Quoi qu’il en soit, l’amoureux des mots saura trouver dans cette série une source abondante de mots construits avec habileté dans la langue internationale. Les racines et les affixes s’assemblent de manière simple et logique pour former des mots souvent inhabituels et pourtant tellement naturels. On y découvre des trouvailles pour exprimer des idées courantes, des merveilles de concision et de précision presque poétiques, des espérantismes qu’il serait malaisé de traduire en français sans une périphrase lourde. L’auteur déploie des trésors d’imagination pour enrichir le vocabulaire. Les tournures de phrases sont simplifiées par des adverbes remplaçant très souvent des circonlocutions qui auraient été laborieuses. L’emphase sur certains points est portée par un ordre particulier des mots et une place originale des adjectifs. Aucun véritable barbarisme n’est à déplorer et les néologismes éventuels sont listés, traduits et quelque part justifiés.
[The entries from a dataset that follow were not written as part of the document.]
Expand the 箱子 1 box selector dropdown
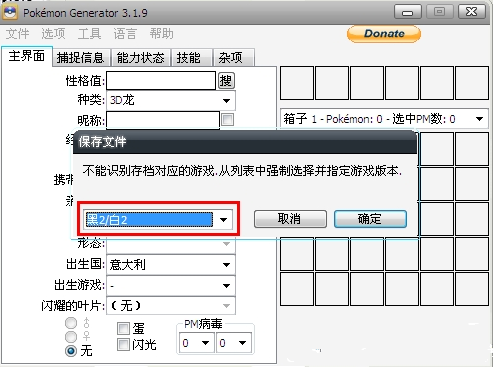The width and height of the screenshot is (493, 367). 384,119
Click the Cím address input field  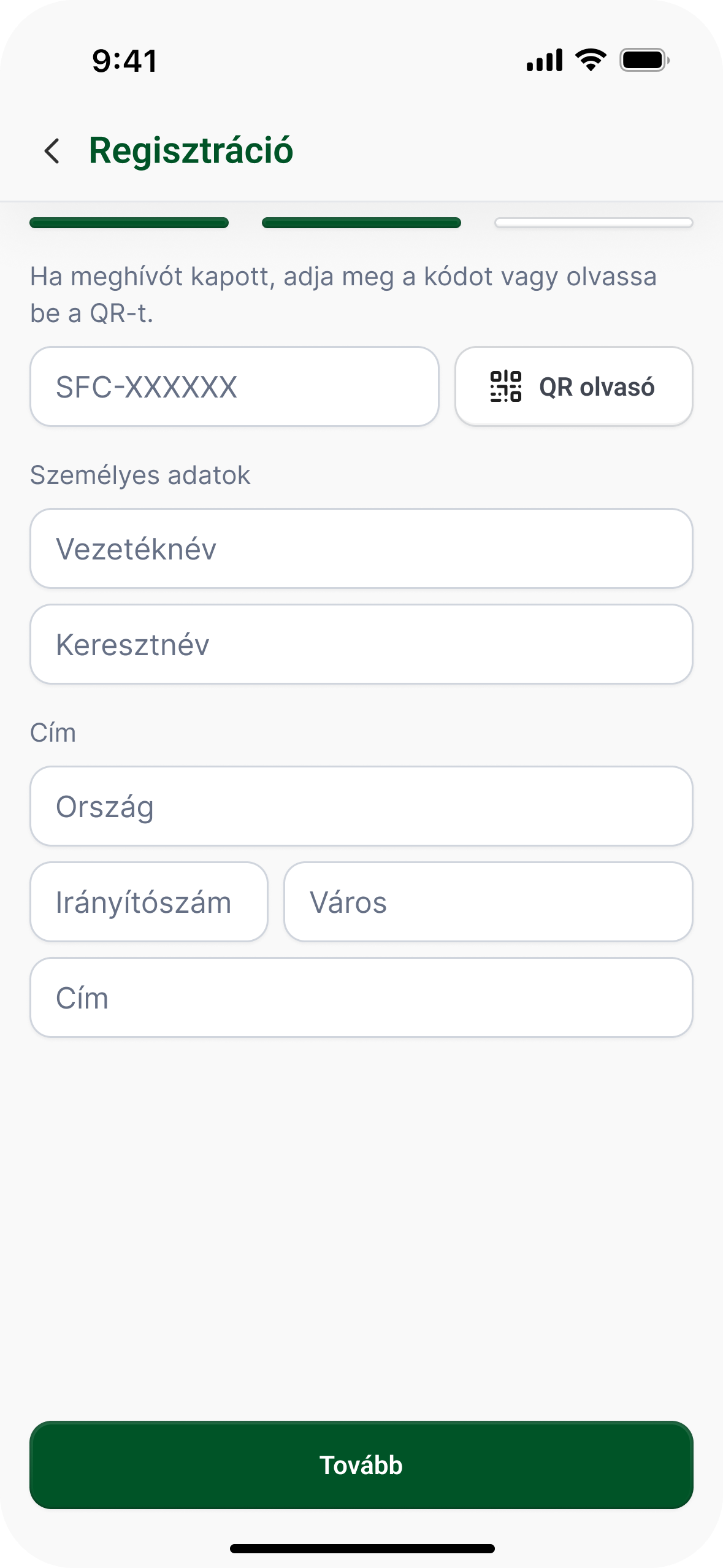pyautogui.click(x=361, y=997)
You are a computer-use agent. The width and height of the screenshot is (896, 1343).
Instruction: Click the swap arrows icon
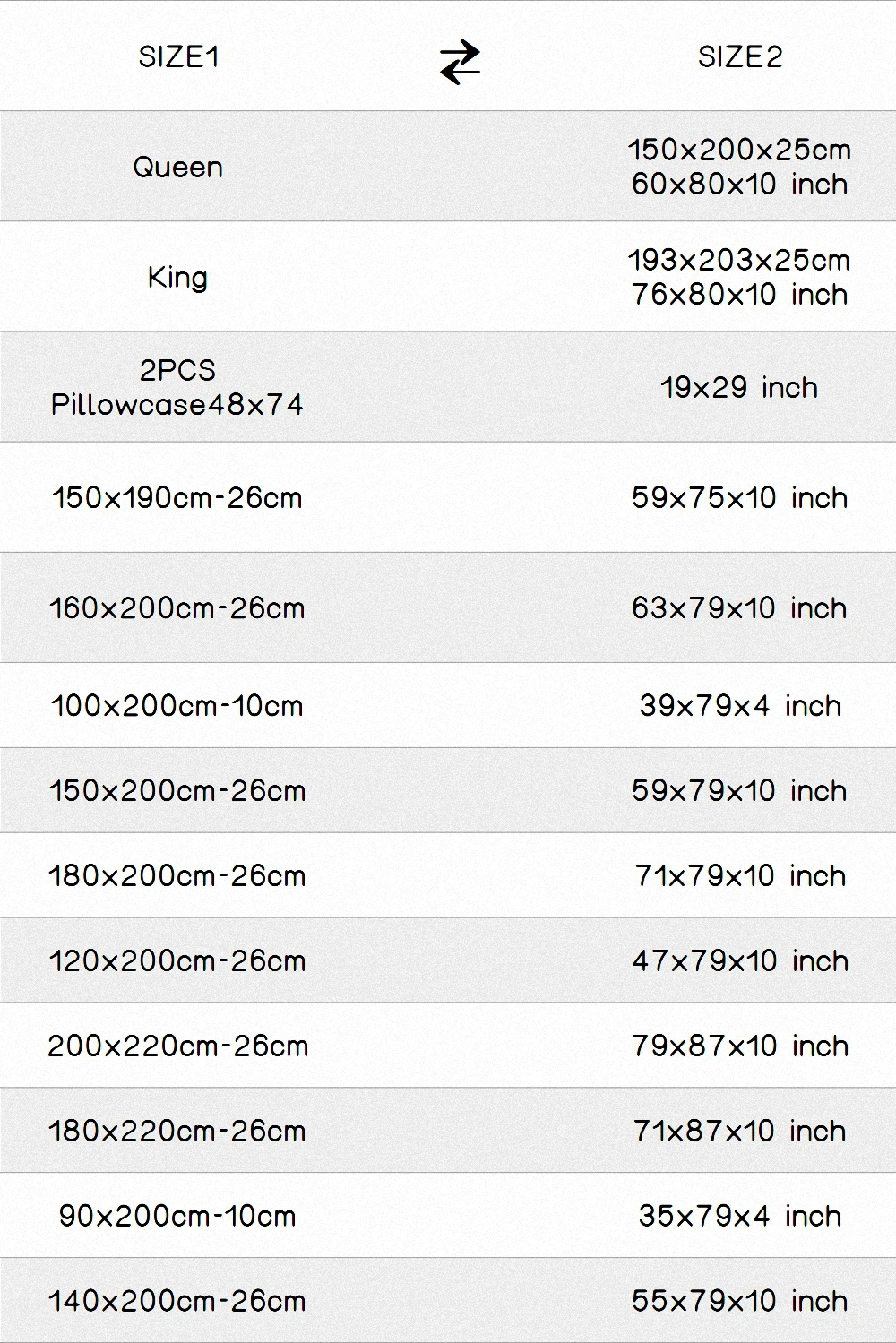point(460,63)
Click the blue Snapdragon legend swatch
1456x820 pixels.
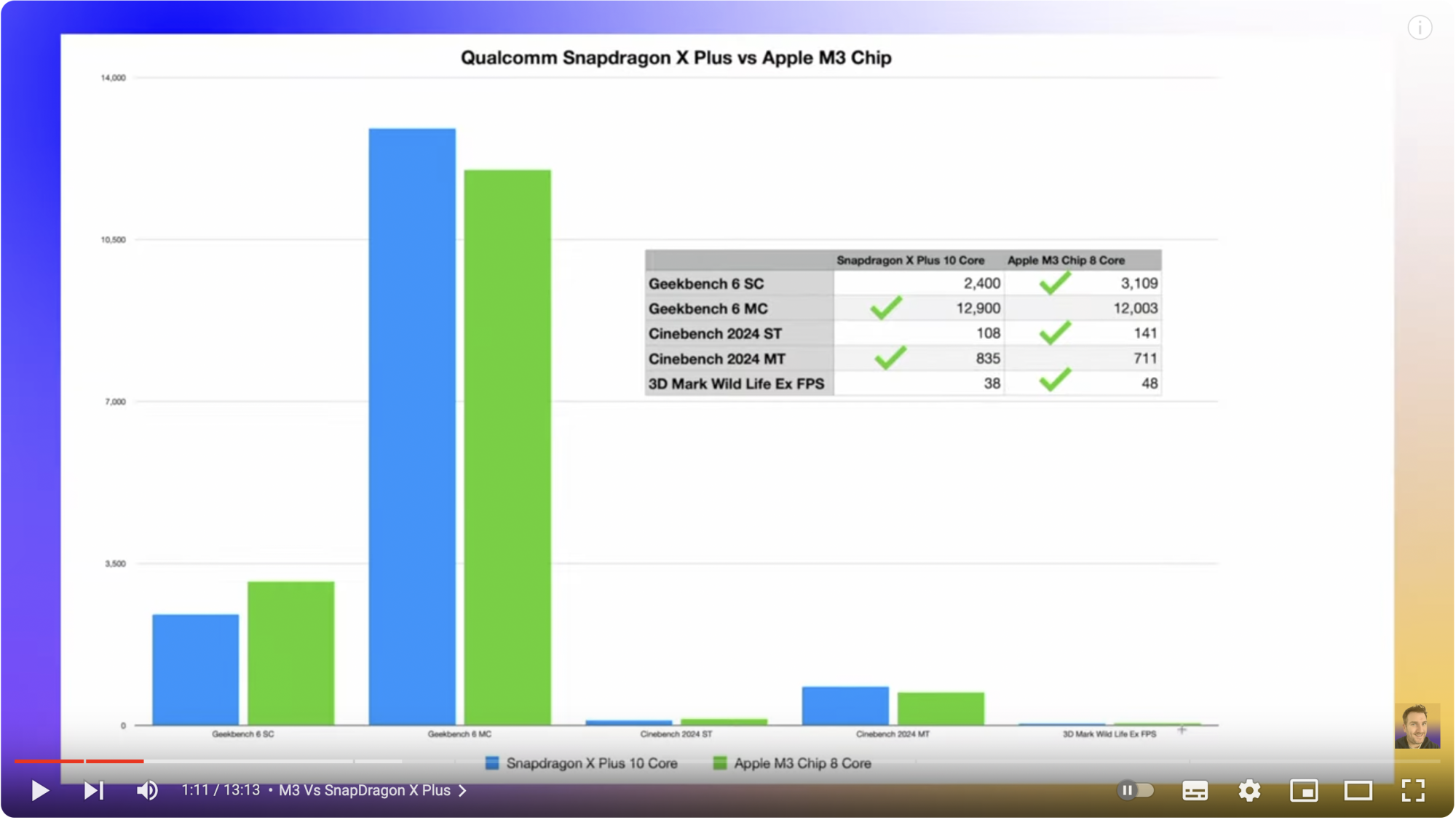point(492,764)
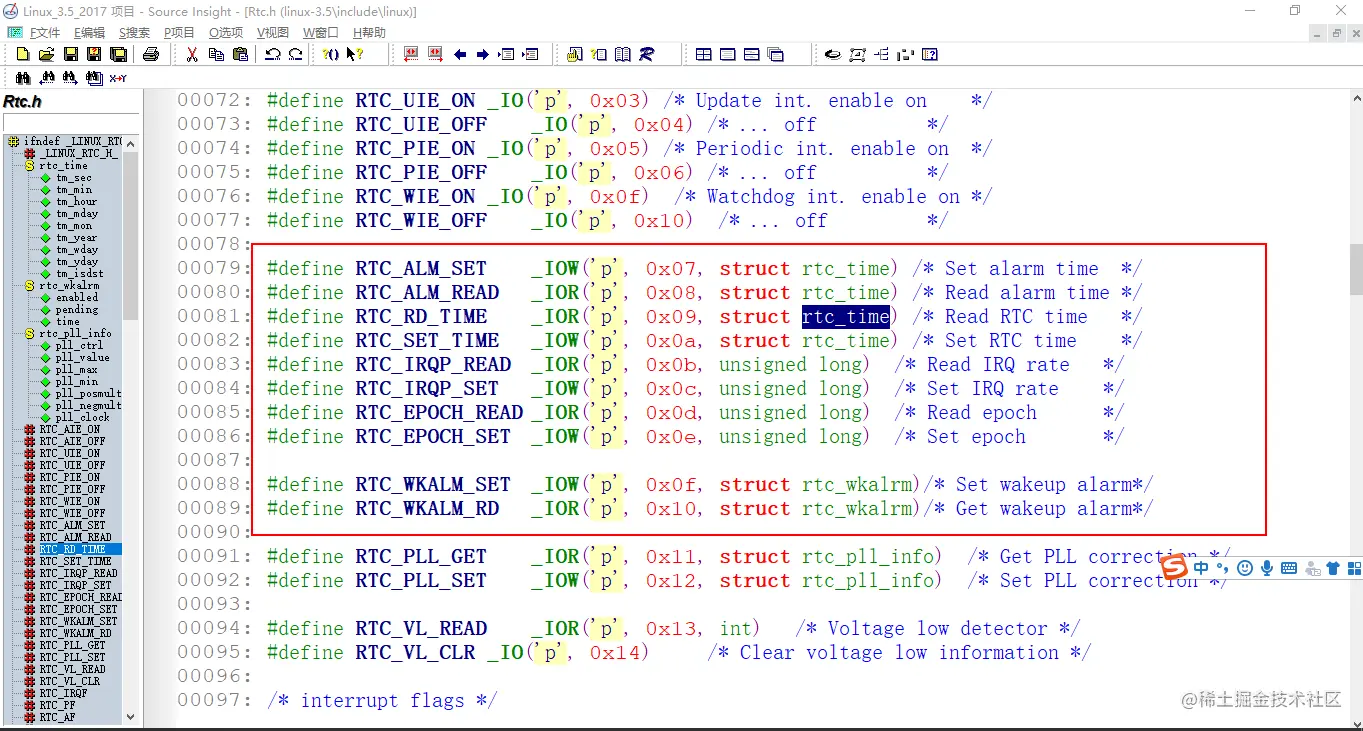
Task: Click the Cut scissors icon
Action: point(192,54)
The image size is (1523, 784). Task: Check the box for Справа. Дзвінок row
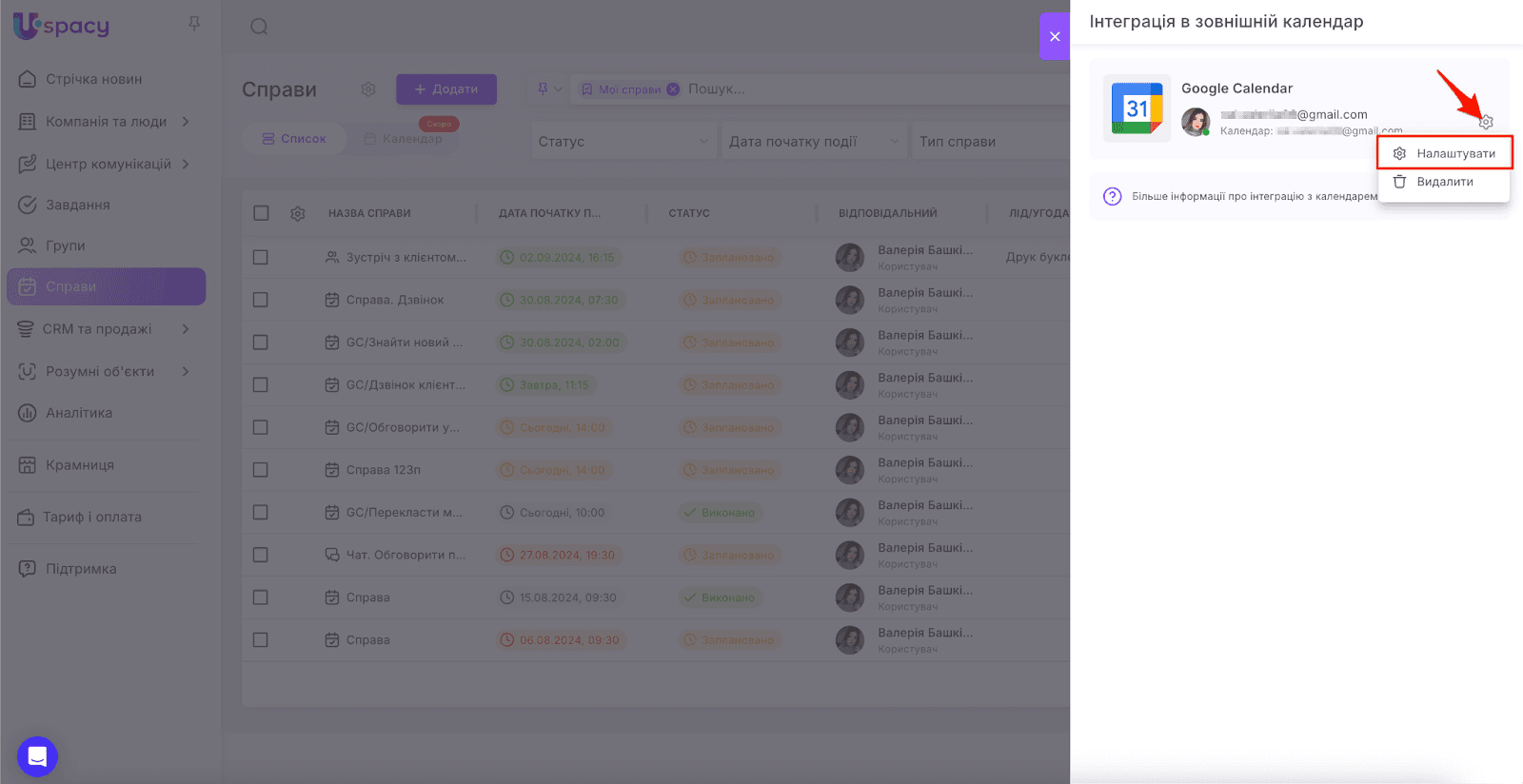(x=261, y=300)
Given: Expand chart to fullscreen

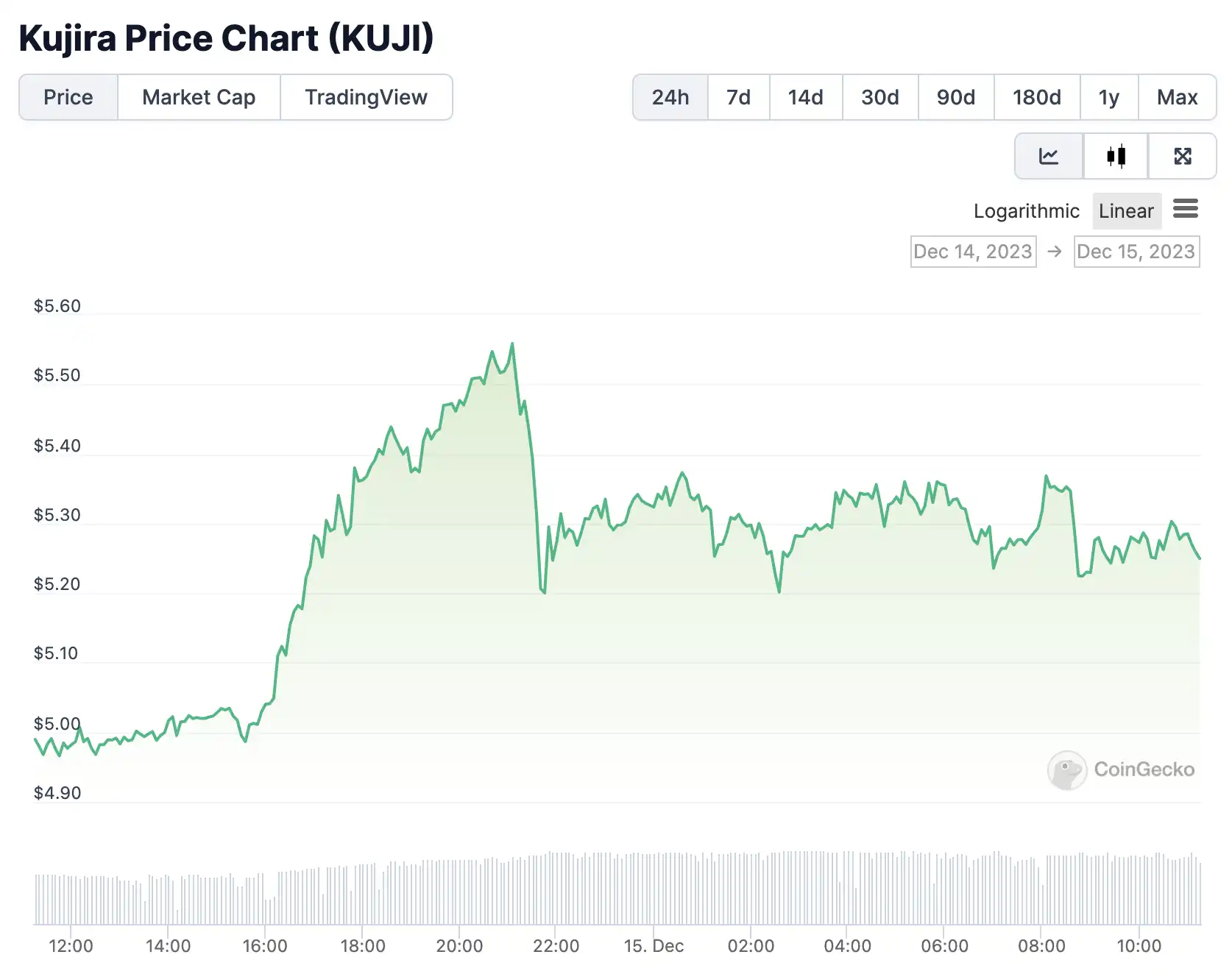Looking at the screenshot, I should pyautogui.click(x=1183, y=156).
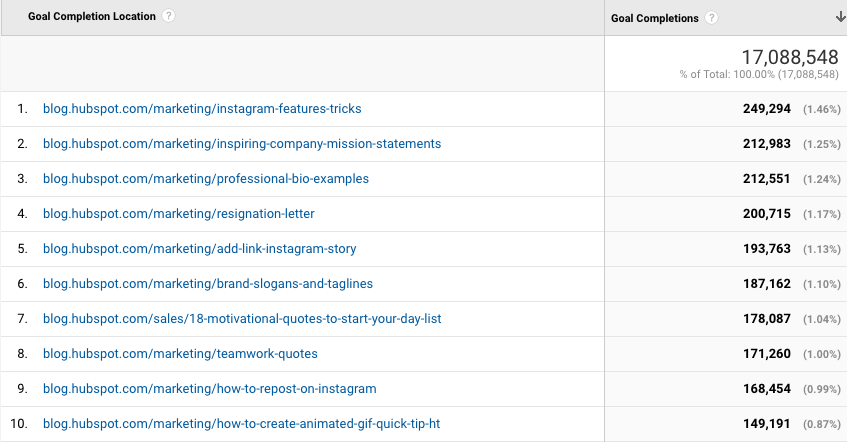Click the descending sort arrow icon
Screen dimensions: 847x442
click(x=836, y=17)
Une mention spéciale pour le dernier volume, Ĉu ŝi mortis tra-fike ?, le moins épais de la série. Mais ce n’est pas la taille qui compte… Enfin, sauf dans le cas de cette histoire. Certains déploreront que l’écrivain se laisse aller à la facilité érotique. D’autres apprécieront que ce genre ne soit pas délaissé par l’espéranto. Cela reste de l’érotisme « gentil » ; ce n’est quand même pas un livre qu’on lit d’une seule main, mais plutôt un prolongement du jeu, de la blague, à prendre au second degré. Le pseudonyme déformé de l’auteur, Balano, annonce clairement la couleur.
Critiqués par les plus grands, primés en leur temps par la revue littéraire Literatura Foiro, décortiqués par d’éminents linguistes, les romans de la série Ĉu… sont un incontournable de la littérature espérantophone.
ça fait plaisir de voir un document sérieux présentant une face de la littérature en espéranto (beaucoup d’écrits originaux, pas des traductions) cet aspect de la culture éspérantophone (si, si !) est très méconnu. Je mentionne de mon côté la parution dans la revue « Konstruado 2016 » d’un article sur le possible épuisement de la ressource SABLE – essentielle à la construction (pas qu’au béton) et à l’industrie du verre, à l’industrie chimique. A votre disposition si vous voulez en savoir plus. Pierre Grollemund Saint-Etienne verdapigo@gmail.com.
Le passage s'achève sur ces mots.